ABOUT THIS EXERCISE:
Count every line in the data below where "will" occurs, then state that number and nothing more.

***

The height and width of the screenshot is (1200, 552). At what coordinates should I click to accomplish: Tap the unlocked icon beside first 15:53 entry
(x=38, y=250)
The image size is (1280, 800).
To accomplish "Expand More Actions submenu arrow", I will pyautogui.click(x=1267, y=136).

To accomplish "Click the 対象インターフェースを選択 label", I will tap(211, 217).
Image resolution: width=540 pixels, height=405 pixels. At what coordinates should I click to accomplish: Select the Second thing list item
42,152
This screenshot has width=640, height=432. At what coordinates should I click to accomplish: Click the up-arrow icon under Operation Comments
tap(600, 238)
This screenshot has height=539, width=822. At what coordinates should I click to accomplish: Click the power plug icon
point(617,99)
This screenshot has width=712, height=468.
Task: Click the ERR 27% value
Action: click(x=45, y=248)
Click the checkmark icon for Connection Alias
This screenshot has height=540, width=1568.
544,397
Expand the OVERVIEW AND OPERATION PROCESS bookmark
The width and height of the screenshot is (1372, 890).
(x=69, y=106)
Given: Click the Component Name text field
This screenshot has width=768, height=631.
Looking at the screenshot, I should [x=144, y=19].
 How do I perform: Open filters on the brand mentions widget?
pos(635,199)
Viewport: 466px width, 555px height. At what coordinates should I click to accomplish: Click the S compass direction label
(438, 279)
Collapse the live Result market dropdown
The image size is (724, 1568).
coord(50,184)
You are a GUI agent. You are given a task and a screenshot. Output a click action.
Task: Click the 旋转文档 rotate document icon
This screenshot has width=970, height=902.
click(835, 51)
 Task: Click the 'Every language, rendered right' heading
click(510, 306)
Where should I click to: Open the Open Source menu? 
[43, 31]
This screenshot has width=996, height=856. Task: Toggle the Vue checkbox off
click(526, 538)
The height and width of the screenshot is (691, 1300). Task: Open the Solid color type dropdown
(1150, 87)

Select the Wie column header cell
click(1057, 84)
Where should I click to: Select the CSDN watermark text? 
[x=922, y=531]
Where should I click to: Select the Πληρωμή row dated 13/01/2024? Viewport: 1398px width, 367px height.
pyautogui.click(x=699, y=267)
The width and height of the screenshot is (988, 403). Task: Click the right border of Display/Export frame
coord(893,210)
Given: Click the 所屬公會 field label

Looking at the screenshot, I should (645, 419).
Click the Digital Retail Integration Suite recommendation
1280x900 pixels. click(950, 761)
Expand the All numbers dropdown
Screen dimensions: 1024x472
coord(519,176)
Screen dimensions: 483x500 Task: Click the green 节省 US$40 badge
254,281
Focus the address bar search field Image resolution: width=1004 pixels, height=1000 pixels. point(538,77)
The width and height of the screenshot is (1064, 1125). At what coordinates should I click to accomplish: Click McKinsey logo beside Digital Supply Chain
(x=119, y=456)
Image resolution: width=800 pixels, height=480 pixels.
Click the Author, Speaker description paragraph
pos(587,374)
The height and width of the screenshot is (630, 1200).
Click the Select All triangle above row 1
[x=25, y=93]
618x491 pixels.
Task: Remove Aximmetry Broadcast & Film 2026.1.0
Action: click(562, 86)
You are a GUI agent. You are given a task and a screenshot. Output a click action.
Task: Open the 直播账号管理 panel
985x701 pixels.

***

RESULT OF THIS EXERCISE:
2